Forum ini juga menyoroti kekhawatiran mendalam terhadap serangan rudal balistik Fatah dari Iran ke wilayah Israel yang kini memasuki hari ke-7. Para pengamat menilai bahwa meskipun serangan tersebut dimaksudkan sebagai respons terhadap arogansi Zionisme, potensi kehancuran global tak bisa diabaikan.
“Jika situasi ini tidak dikendalikan, maka bukan tidak mungkin Rusia dan China akan merespon dengan pengerahan kekuatan nuklir mereka. Dunia bisa musnah bukan karena ideologi, tapi karena ego,” kata Henry.(23/6/2025)
Namun, Divisi Orkestrasi Perlawanan yang tergabung dalam forum ini mengingatkan bahwa tindakan perlawanan harus tetap terukur. Aksi-aksi sporadik tetap diperlukan untuk menjaga martabat bangsa-bangsa Muslim yang selama ini ditekan. Namun harus dikawal dengan analisis strategis, bukan sekadar letupan emosi atau slogan kosong.
Di sisi lain, forum ini juga menyinggung masalah-masalah mendesak dalam negeri, terutama terkait penindasan dan intimidasi terhadap rakyat kecil, seperti penggusuran paksa tanah rakyat oleh oligarki dan mafia tanah. Kasus-kasus seperti di PIK 2, Rempang, hingga Tragedi Kemanusiaan Sampali-Deser di Sumatera Utara disebut sebagai bentuk konkret dari kolaborasi jahat antara penguasa daerah dan pengusaha hitam.
“Presiden Prabowo harus berani berpihak kepada rakyat miskin dan menindak para penindas.
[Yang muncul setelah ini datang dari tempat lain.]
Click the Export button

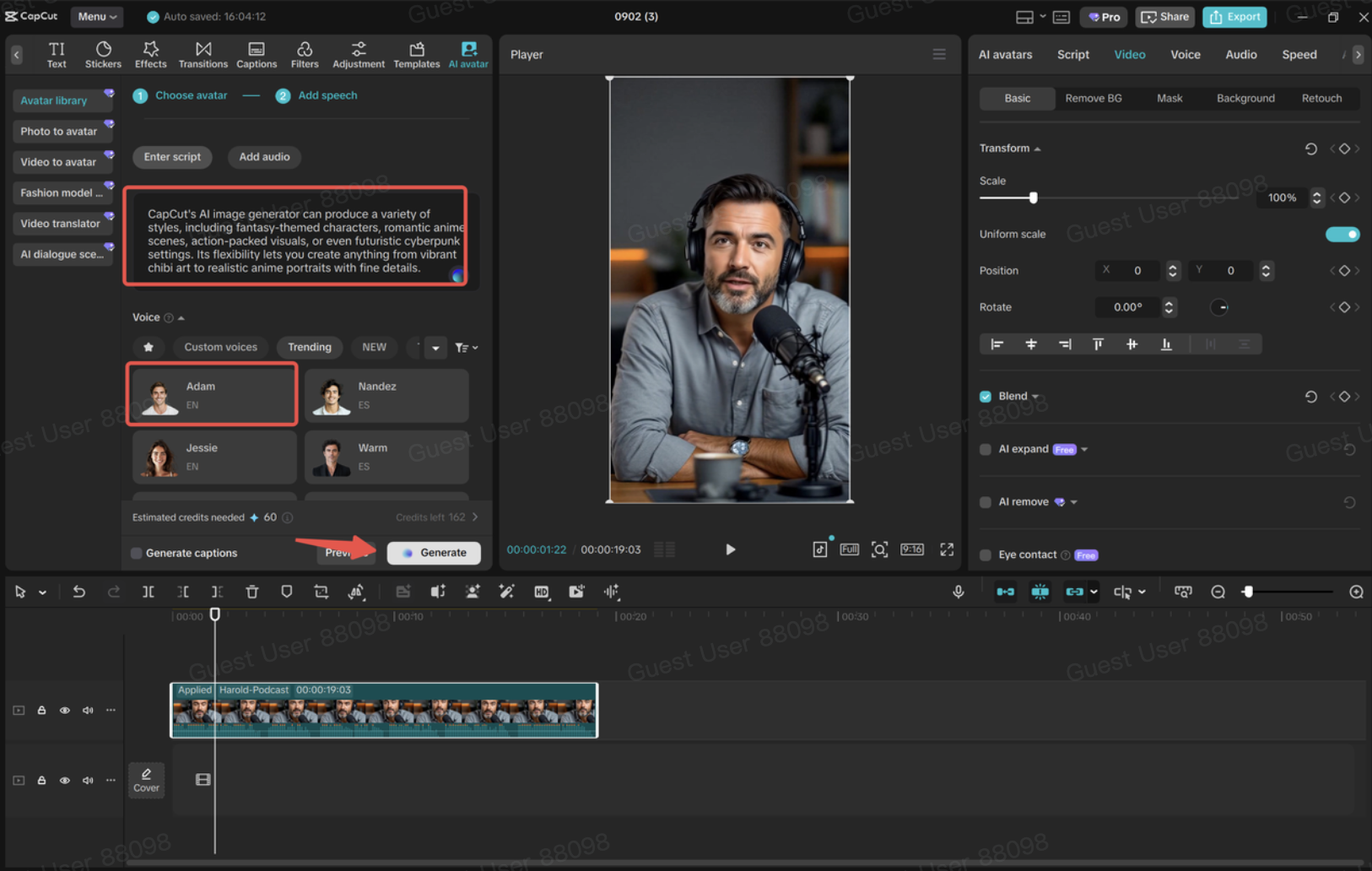point(1234,16)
Jangan biarkan raksasa properti seperti CitraLand terus menggusur rakyat di atas tanah Ex-HGU PTPN II,” tegas Bernard.
Aktivis Bunda Farida Sebayang dari PPWI juga mengingatkan bahwa energi perlawanan tidak boleh boros. Gerakan rakyat harus cerdas, jitu, dan punya strategi menghadapi pola-pola manipulatif para oligark. “Kita tidak boleh saling menunggu. Harus ada yang berani tampil sebagai pengatur strategi sebagai dirigen perlawanan,” ujarnya.
Mengangkat istilah “Divisi Orkestrasi”, forum ini menekankan pentingnya gerakan sosial yang terorganisir seperti simfoni. Tidak asal teriak, tapi terukur, bernada, dan harmonis dalam memperjuangkan keadilan. Baik melalui jalur hukum, media, budaya, maupun aksi lapangan.
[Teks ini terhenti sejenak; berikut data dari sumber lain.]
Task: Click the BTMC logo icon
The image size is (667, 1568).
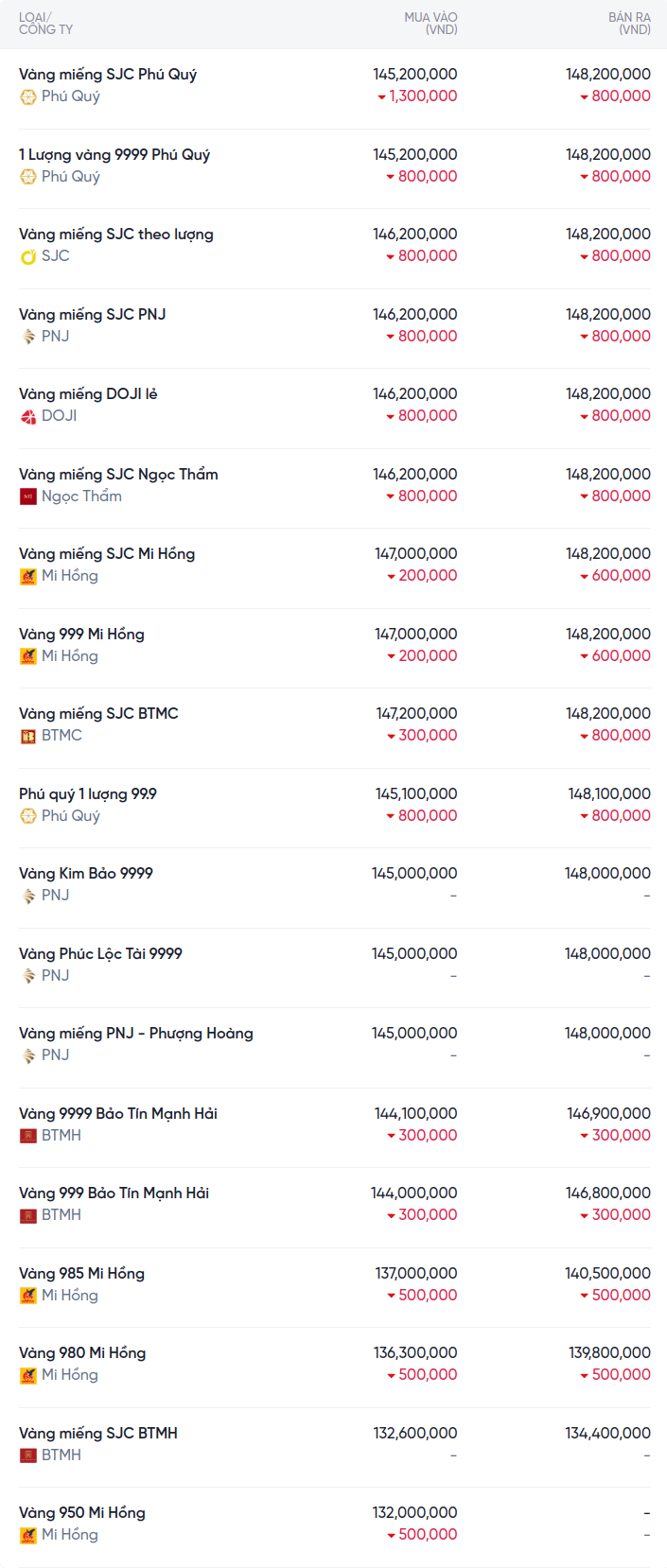Action: [x=28, y=736]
Salah satu tokoh senior, Bunda Nelly Pardede (65), aktivis perempuan dari PPPA-PPPO dan PPWI yang sejak 1999 terlibat dalam advokasi kasus Sampali Deli Serdang, menyatakan siap menjadi dirigen perlawanan. Ia menyerukan agar para aktivis terjun langsung ke akar rumput ke desa-desa yang kini menjadi medan pertempuran ekonomi dan hak asasi manusia antara rakyat dan kapital.
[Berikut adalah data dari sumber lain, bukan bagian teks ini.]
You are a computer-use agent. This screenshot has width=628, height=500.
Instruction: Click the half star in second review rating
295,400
“Jika kita diam, rakyat Sampali akan terus menjadi korban. Jangan tunggu disuruh. Mari bergerak, tunjukkan integritas dan loyalitas kita,” seru Bunda Nelly dengan semangat.
Forum RB.RPG 08 ditutup dengan seruan bersama atas nama ASTA CITA, PANCASILA, dan UUD 1945. Para tokoh menekankan bahwa perjuangan ini bukan semata-mata gerakan politik, tetapi adalah gerakan budaya, moral, dan konstitusional.
“Perlawanan terhadap kezaliman, baik internasional maupun domestik, harus kita jalankan dengan kepala dingin dan hati panas. Itulah esensi kemerdekaan sejati,” pungkas Bernard.